Atravesó las puertas del hospital, el olor a desinfectante invadió sus fosas nasales, un olor al que nunca se acostumbraría. Subió a la segunda planta y cuando vio el cartel de oncología no pudo evitar estremecerse. Los últimos cuatro años había peleado con todas sus fuerzas. Era fuerte, pero el bicho, como ella lo llamaba, se había empeñado en echarle un pulso. Su estado de ánimo subía y bajaba como en una montaña rusa, había días en los que estaba segura de que ganaría la batalla y otros en los que apenas si podía levantarse de la cama. Entró en la consulta de María, su oncóloga y se sentó frente a ella. Durante unos segundos permanecieron en silencio, mirándose a los ojos.

-- ¿Qué tal te encuentras, Elena?

-- Dímelo María, por favor--. Fue una súplica casi inaudible, pero María supo perfectamente lo que Elena deseaba, lo había visto muchas veces a lo largo de su carrera profesional.

--Elena, has vencido al bicho.

Las lágrimas invadieron el rostro de Elena, lloró un largo rato mientras María cogía su mano con cariño.

Cuando salió a la calle inspiró con fuerza y observó a su alrededor, todo parecía más bonito, caminaba despacio, disfrutando de aquel paseo que había hecho tantas veces cuando le sonó el móvil.

-- Mamá...

-- Le he ganado, Marina, he ganado al bicho.

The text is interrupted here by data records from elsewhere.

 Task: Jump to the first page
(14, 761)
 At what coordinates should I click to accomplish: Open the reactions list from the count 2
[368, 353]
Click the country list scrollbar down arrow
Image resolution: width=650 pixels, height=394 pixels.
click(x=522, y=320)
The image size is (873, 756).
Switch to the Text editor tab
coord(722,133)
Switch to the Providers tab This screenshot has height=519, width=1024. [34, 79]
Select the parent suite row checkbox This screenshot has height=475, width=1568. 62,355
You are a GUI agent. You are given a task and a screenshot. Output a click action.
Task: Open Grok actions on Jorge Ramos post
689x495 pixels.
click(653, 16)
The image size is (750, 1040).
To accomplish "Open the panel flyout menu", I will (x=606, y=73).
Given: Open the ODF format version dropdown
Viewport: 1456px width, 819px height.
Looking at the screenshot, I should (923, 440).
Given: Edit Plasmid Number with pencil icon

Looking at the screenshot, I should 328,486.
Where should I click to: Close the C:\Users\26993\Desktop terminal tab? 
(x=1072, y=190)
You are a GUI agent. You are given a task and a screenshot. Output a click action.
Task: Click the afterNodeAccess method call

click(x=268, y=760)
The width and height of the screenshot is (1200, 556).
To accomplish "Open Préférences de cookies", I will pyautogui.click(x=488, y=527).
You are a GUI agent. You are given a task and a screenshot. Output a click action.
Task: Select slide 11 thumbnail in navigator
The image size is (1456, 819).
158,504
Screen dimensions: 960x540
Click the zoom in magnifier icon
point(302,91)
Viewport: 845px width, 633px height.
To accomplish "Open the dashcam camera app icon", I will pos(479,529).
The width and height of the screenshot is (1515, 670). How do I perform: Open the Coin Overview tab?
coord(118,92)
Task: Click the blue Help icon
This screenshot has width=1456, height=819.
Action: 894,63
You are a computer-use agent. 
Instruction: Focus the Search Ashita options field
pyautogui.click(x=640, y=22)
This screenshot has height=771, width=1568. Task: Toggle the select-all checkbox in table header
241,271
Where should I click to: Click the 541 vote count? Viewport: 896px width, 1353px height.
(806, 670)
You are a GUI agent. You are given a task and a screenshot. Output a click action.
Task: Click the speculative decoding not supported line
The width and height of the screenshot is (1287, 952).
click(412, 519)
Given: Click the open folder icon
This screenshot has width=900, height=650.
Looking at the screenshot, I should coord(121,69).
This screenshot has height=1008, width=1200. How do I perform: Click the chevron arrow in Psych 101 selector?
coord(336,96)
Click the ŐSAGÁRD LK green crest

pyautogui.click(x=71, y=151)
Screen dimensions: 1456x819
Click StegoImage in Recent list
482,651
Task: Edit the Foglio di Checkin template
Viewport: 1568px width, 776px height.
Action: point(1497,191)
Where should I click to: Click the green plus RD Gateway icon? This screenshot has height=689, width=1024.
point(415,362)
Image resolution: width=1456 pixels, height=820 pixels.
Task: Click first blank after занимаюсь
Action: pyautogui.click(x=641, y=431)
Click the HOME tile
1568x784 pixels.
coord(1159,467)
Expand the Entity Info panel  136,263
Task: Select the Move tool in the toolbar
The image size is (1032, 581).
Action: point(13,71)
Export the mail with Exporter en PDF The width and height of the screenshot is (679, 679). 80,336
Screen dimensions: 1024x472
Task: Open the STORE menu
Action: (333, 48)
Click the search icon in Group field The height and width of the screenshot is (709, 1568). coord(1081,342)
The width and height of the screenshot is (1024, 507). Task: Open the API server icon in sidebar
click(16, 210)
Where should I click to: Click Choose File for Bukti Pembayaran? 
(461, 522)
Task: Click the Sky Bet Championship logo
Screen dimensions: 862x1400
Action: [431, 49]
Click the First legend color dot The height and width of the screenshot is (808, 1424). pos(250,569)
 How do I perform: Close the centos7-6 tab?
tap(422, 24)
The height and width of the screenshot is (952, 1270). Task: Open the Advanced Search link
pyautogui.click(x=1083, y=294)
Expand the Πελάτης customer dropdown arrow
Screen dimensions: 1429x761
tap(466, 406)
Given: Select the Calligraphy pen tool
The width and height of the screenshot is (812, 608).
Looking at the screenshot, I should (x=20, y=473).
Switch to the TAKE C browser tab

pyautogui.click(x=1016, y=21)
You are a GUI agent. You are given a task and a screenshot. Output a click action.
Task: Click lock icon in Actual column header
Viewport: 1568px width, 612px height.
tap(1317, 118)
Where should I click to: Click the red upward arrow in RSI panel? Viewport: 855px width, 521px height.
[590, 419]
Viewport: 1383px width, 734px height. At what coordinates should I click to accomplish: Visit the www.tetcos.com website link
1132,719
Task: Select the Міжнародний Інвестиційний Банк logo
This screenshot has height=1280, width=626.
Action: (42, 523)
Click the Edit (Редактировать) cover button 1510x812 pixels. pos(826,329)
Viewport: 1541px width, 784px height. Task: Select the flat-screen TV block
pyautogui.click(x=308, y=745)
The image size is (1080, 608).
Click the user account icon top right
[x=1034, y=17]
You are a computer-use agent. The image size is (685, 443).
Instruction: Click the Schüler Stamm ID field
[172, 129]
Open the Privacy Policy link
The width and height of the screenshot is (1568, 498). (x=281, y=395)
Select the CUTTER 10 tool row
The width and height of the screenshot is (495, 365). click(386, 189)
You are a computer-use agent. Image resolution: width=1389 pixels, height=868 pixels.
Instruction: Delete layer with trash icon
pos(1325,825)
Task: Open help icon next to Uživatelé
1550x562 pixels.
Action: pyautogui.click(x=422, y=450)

El silencio se hizo al otro lado de la línea. Elena siguió caminando, a veces no hay que decir nada para decírselo todo, es algo que el puto cáncer le había enseñado, el valor de algunos silencios; escuchaba a Marina respirar al otro lado del teléfono, se mantuvieron así hasta que llegó a casa, abrió la puerta y encontró a su hija tras la puerta, las dos se miraron con los teléfonos pegados al oído.

-- Tenía miedo mamá, tenía miedo de colgar y que ya no siguieras ahí, tengo miedo desde hace cuatro años mamá, tengo mucho miedo...

Marina no pudo seguir, se abrazó a su madre temblando y se rompió.

Solo entonces dejó que Elena cortase su llamada.